PASSAGE TO READ >>
------------------------------------
The most investigated and visited Jar site is close to the town of Phonsavan, and is known as Site 1. Seven jar sites have now been cleared of unexploded bombs and are open to visitors. These are currently sites 1, 2 and 3, and Site 16 near the old capital Xieng Khouang; Site 23, near the big hot spring in Muang Kham; Site 25 in the largely unvisited Phou Kout District; and Site 52, the largest known jar site to date with 392 jars near a traditional Hmong village only accessible by foot.

Legends and local history

Lao legends tell of a race of giants who inhabited the area and who were ruled by a king, named Khun Cheung, who fought a long and ultimately victorious battle against an enemy. He supposedly created the jars to brew and store huge amounts of lau hai (lau means 'alcohol', hai means 'jar'—So lau hai means 'rice beer' or 'rice wine' in the jars) to celebrate his victory. Another local story states that the jars were molded from natural materials including clay, sand, sugar, and animal products in a type of stone mix. This led the locals to believe the cave at Site 1 was actually a kiln, and that the jars were fired there and are not actually hewn from stone.
------------------------------------
In the passage about the jar sites, how many jars are at Site 52?

DATASET ENTRIES >>
------------------------------------
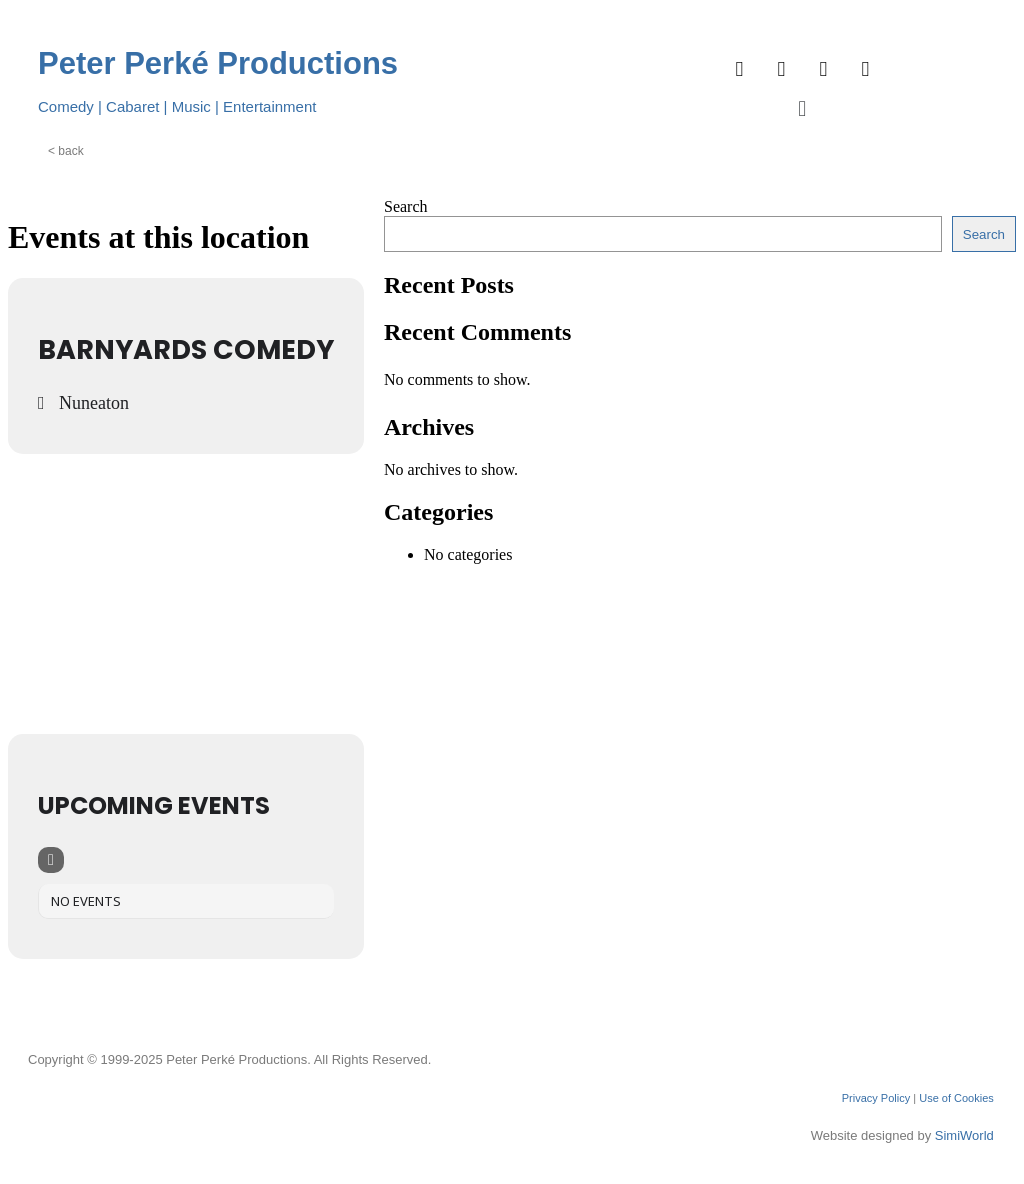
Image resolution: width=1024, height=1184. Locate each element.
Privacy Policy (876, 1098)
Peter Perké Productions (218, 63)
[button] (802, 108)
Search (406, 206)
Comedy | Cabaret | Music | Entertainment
------------------------------------
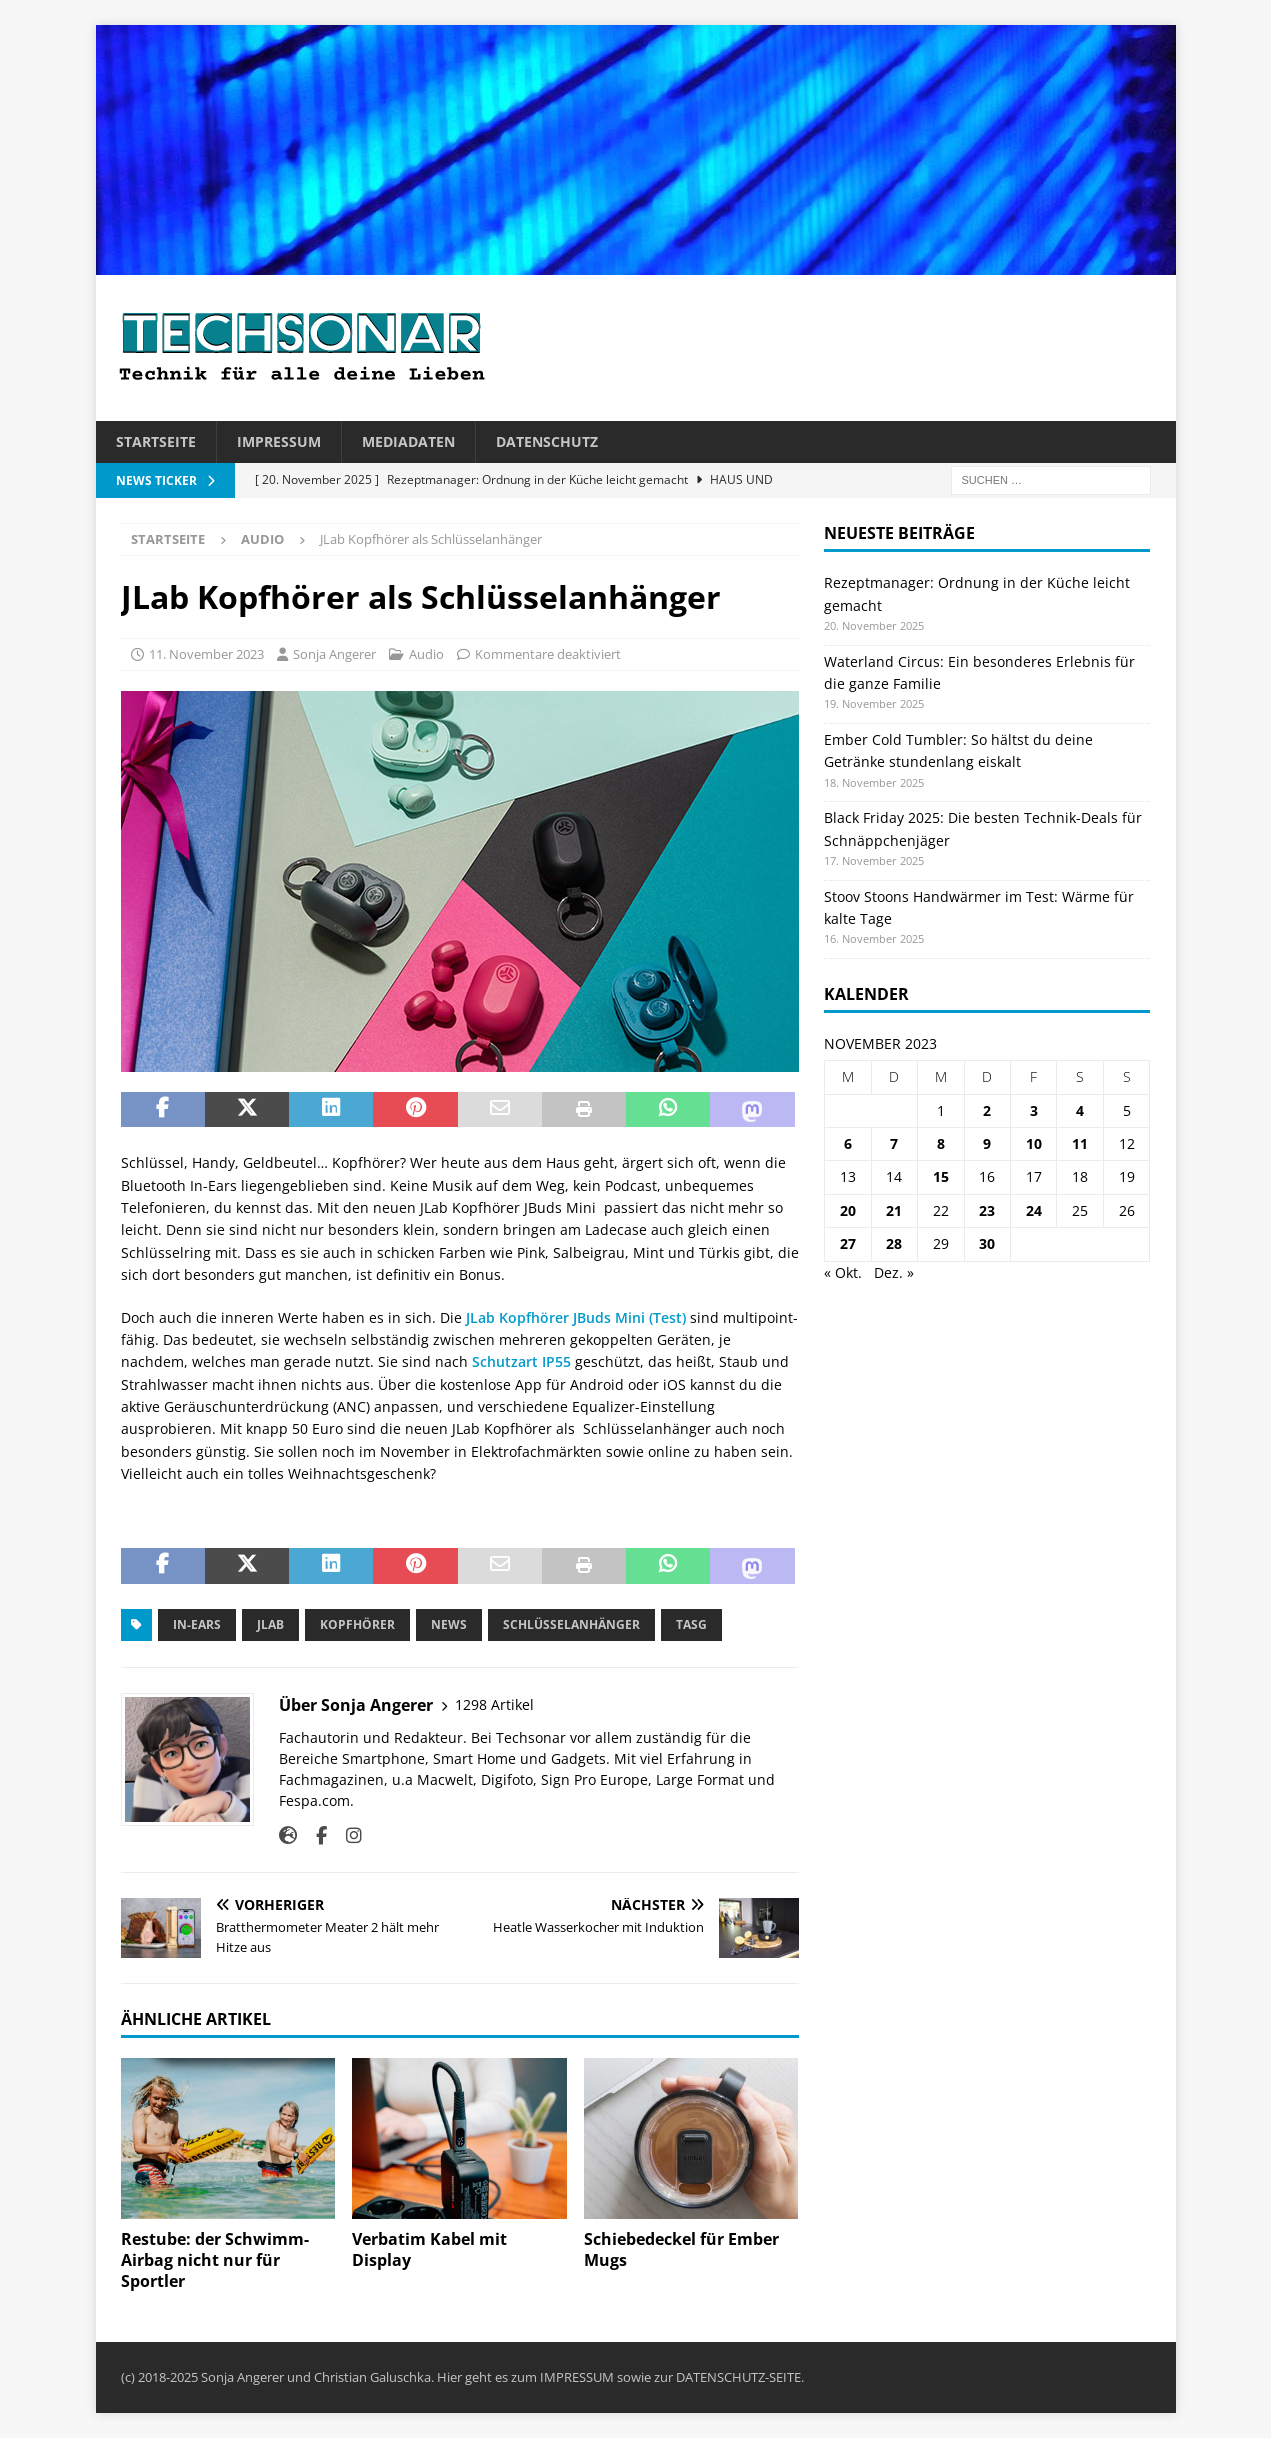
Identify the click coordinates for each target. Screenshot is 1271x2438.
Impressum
------------------------------------
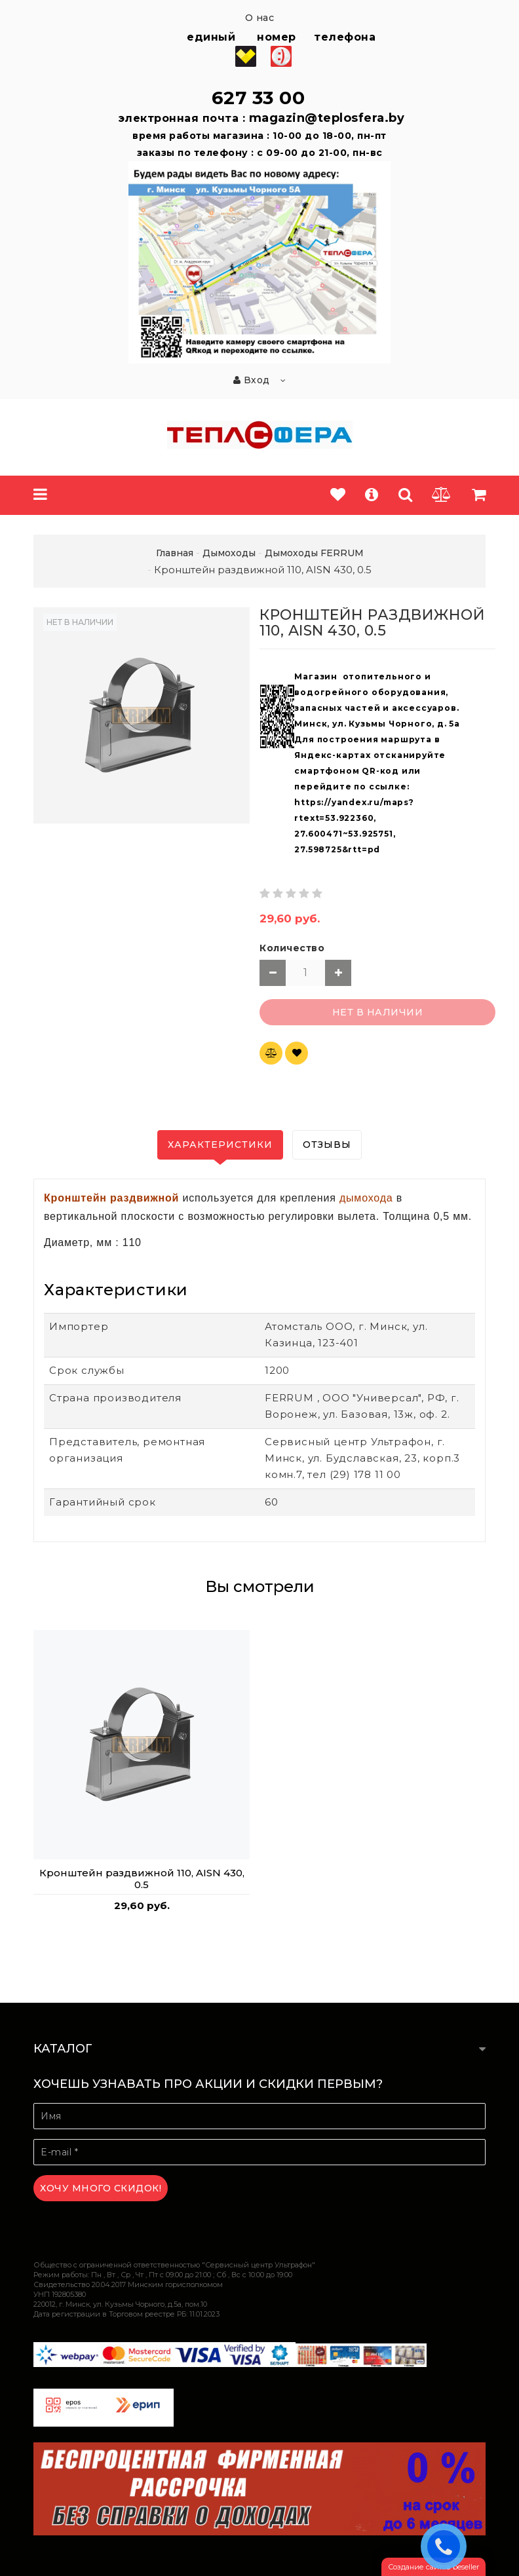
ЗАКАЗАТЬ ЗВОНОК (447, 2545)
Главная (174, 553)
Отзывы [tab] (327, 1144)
------------------------------------
TASK RESPONSE >>
392 jars.